Império
à deriva
A
corte portuguesa no Rio de Janeiro
Patrick Wilcken
Um pouco
de história do Brasil não faz mal a ninguém, não é verdade? Aliás, gostaria de
perguntar aos leitores desta página, o que de fato nós realmente conhecemos da
nossa história? Esta tem sido uma pergunta recorrente e acho que respondê-la
deveria ser tarefa de uma vida. Digo isso, porque um povo que não conhece a sua
história está condenado a repeti-la e a cometer os mesmos erros do passado.
Prometemos
que a resenha de hoje vai ser leve, assim como o livro e as histórias que vamos
contar. Trata-se de fato de um título comercial, escrito por um jornalista, mas
que nem por isso perde seu caráter historiográfico. Vale ressaltar que o autor se
baseou em vasta documentação brasileira, portuguesa e britânica, bem como, teve
acesso a muitas fontes primárias para elaborar sua obra. A leitura flui com
leveza e tranquilidade, afinal de contas a linguagem é acessível e as fontes
históricas foram incluídas ao longo do texto sem perder a continuidade da
narrativa.
Recomendamos-lhe
a leitura do livro “Império à deriva”
do australiano radicado na Inglaterra e corresponde do jornal britânico “The Daily Telegraph” por longo período na cidade
do Rio de Janeiro: Patrick Wilcken. Foi na editoração do website de livros
daquele jornal britânico que Patrick se encantou pela história do Brasil
enquanto vivia na cidade maravilhosa.
Trata-se aqui de uma leitura complementar, daquelas que
fazemos para poder depois dizer com orgulho que conhecemos um pouquinho mais da
história do nosso país. Como seria bom se pudéssemos escapar do senso comum das
histórias pré-formuladas e muitas vezes mal contadas. Como seria interessante
se soubéssemos porque a família real fugiu às pressas para o Brasil? Ou porque
a Rainha Maria I era chamada de Louca?

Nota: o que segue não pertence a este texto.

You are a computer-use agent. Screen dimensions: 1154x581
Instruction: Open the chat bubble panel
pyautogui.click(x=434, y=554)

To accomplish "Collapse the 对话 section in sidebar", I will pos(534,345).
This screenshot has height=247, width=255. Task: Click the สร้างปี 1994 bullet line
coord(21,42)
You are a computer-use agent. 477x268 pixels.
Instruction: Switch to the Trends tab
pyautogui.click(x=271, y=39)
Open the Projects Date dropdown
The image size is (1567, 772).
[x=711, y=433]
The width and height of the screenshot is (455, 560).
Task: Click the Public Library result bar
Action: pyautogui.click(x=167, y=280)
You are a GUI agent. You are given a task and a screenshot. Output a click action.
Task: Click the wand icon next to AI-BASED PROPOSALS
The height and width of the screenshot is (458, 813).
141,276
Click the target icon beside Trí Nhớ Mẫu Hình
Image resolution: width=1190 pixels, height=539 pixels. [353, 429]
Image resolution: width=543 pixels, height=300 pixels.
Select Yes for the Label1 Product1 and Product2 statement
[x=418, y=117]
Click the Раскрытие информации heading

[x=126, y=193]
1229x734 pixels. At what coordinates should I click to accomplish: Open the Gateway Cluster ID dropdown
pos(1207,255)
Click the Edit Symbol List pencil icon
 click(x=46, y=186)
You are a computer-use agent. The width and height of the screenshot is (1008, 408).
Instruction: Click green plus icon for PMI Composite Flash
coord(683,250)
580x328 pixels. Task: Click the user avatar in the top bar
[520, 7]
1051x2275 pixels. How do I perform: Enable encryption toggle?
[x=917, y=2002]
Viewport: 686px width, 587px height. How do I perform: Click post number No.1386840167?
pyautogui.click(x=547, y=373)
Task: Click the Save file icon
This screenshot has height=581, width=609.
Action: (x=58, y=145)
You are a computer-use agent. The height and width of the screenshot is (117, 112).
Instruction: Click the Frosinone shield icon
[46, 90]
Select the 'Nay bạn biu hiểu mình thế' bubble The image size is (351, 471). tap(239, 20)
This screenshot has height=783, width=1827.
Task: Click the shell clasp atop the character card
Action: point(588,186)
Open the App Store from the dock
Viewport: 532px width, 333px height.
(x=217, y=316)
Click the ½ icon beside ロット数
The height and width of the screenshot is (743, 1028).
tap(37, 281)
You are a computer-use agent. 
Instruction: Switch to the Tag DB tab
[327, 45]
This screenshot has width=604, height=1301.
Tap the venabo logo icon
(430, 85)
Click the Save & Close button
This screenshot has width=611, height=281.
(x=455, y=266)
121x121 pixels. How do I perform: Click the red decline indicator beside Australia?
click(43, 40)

Ou ainda porque dona Leopoldina viajou
mais de oito mil quilômetros para se casar na cidade do Rio? Detalhes, que
podem passar despercebidos, é verdade, que podem ser até encarados como
“cultura inútil”, concordo, mas que fazem uma diferença significativa para quem
conhece o Brasil de fato.
Elucubrações filosóficas à parte, vamos ao que interessa. O
livro conta a saga da família real portuguesa ao cruzar o Atlântico para vir
morar, a princípio em caráter provisório, naquela que era a mais próspera de
suas cidades coloniais: o Rio de Janeiro. O autor deixa claro que a realeza
portuguesa não veio para cá motivada por vontade própria, afinal de contas, a
Europa era agitada por movimentos antimonarquistas desde que a Revolução
Francesa havia estourado. Napoleão, pouco a pouco, conquistava territórios,
derrubava monarquias e expandia seu Império. Os reis, um a um pediam refúgio
aos ingleses ou aos reinos do sul da Itália, mas só a corte portuguesa teve a
brilhante ideia de fugir para uma de suas colônias.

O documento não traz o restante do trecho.